_EXCERPT:_
A Filter Selection Method Inspired From Statistics

This post will demonstrate a method to create an ensemble filter based on a trade-off between smoothness and responsiveness, two properties looked for in a filter. An ideal filter would both be responsive to price action so as to not hold incorrect positions, while also be smooth, so as to not incur false signals and unnecessary transaction costs.

So, ever since my volatility trading strategy, using three very naive filters (all SMAs) completely missed a 27% month in XIV, I’ve decided to try and improve ways to create better indicators in trend following. Now, under the realization that there can potentially be tons of complex filters in existence, I decided instead to focus on a way to create ensemble filters, by using an analogy from statistics/machine learning.

In static data analysis, for a regression or classification task, there is a trade-off between bias and variance. In a nutshell, variance is bad because of the possibility of overfitting on a few irregular observations, and bias is bad because of the possibility of underfitting legitimate data. Similarly, with filtering time series, there are similar concerns, except bias is called lag, and variance can be thought of as a “whipsawing” indicator. Essentially, an ideal indicator would move quickly with the data, while at the same time, not possess a myriad of small bumps-and-reverses along the way, which may send false signals to a trading strategy.

So, here’s how my simple algorithm works:

The inputs to the function are the following:

A) The time series of the data you’re trying to filter
B) A collection of candidate filters
C) A period over which to measure smoothness and responsiveness, defined as the square root of the n-day EMA (2/(n+1) convention) of the following:
a) Responsiveness: the squared quantity of price/filter – 1
b) Smoothness: the squared quantity of filter(t)/filter(t-1) – 1 (aka R’s return.calculate) function
D) A conviction factor, to which power the errors will be raised. This should probably be between .5 and 3
E) A vector that defines the emphasis on smoothness (vs. emphasis on responsiveness), which should range from 0 to 1.

Here’s the code:

require(TTR)
require(quantmod)

getSymbols('SPY', from = '1990-01-01')

smas <- list()
for(i in 2:250) {
  smas[[i]] <- SMA(Ad(SPY), n = i)
}
smas <- do.call(cbind, smas)

xtsApply <- function(x, FUN, n, ...) {
  out <- xts(apply(x, 2, FUN, n = n, ...), order.by=index(x))
  return(out)
}

sumIsNa <- function(x){
  return(sum(is.na(x)))

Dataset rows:
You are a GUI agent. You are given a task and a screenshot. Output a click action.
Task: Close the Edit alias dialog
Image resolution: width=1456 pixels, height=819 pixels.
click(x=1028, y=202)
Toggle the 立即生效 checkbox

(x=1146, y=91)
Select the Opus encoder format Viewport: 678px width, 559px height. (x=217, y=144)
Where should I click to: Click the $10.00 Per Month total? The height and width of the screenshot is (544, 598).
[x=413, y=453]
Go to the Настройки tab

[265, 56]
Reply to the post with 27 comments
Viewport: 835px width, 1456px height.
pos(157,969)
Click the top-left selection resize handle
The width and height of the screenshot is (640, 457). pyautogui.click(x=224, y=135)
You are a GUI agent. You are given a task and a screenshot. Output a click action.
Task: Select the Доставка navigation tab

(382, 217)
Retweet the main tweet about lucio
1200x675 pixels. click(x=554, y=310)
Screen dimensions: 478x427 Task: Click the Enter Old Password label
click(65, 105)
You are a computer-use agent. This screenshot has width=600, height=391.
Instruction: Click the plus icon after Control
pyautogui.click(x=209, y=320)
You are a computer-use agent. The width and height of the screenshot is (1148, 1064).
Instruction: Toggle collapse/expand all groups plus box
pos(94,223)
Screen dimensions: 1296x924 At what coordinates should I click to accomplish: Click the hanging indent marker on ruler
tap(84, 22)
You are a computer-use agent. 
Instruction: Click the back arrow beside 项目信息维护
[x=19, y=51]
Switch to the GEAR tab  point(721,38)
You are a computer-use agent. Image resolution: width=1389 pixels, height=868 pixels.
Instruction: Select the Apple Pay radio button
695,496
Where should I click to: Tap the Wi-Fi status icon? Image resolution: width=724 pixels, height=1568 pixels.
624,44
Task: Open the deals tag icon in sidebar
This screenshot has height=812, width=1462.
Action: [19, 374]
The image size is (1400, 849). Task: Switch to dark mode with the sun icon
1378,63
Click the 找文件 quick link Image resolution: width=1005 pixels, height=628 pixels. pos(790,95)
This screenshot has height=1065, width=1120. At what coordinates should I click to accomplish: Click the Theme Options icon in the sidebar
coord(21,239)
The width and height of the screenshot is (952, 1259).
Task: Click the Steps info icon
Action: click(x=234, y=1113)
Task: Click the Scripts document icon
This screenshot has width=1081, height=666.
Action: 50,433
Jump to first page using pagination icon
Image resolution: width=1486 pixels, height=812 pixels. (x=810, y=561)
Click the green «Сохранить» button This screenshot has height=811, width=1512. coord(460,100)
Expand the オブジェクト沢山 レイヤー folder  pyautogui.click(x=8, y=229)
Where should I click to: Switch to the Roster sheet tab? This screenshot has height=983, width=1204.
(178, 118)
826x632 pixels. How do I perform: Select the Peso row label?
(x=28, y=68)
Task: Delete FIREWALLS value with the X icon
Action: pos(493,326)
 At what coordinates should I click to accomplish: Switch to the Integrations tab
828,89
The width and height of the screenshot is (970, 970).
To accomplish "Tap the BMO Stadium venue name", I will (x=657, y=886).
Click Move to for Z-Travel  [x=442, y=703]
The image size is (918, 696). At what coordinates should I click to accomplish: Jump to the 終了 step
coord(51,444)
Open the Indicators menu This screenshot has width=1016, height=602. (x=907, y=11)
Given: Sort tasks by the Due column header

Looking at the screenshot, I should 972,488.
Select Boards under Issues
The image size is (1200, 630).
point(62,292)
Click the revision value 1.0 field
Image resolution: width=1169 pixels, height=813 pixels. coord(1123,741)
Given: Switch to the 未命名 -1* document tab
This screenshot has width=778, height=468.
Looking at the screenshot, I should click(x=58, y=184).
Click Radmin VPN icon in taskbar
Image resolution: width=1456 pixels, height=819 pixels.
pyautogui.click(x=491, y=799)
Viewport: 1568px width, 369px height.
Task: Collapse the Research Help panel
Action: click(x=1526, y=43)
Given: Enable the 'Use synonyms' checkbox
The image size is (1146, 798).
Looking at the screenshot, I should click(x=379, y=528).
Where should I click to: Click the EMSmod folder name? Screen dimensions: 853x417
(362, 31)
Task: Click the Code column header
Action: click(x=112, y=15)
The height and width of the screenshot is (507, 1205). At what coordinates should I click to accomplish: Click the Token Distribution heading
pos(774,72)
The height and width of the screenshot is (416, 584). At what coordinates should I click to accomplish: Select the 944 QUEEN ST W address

_WHAT YOU NEED TO DO:_
1. Rewrite everything in the filter selection post from "smas <- list()" down to "n, ...), order.by=index(x))", replacing "smas" with "filters".
2. Carry on the filter selection post from the point where it stops.
The dataset rows are separate material from the filter selection post.

_TASK RESULTS:_
1.
filters <- list()
for(i in 2:250) {
  filters[[i]] <- SMA(Ad(SPY), n = i)
}
filters <- do.call(cbind, filters)

xtsApply <- function(x, FUN, n, ...) {
  out <- xts(apply(x, 2, FUN, n = n, ...), order.by=index(x))

2.
}

This gets SPY data, and creates two utility functions–xtsApply, which is simply a column-based apply that replaces the original index that using a column-wise apply discards, and sumIsNa, which I use later for counting the numbers of NAs in a given row. It also creates my candidate filters, which, to keep things simple, are just SMAs 2-250.

Here’s the actual code of the function, with comments in the code itself to better explain the process from a technical level (for those still unfamiliar with R, look for the hashtags):

ensembleFilter <- function(data, filters, n = 20, conviction = 1, emphasisSmooth = .51) {
  
  # smoothness error
  filtRets <- Return.calculate(filters)
  sqFiltRets <- filtRets * filtRets * 100 #multiply by 100 to prevent instability
  smoothnessError <- sqrt(xtsApply(sqFiltRets, EMA, n = n))
  
  # responsiveness error
  repX <- xts(matrix(data, nrow = nrow(filters), ncol=ncol(filters)), 
              order.by = index(filters))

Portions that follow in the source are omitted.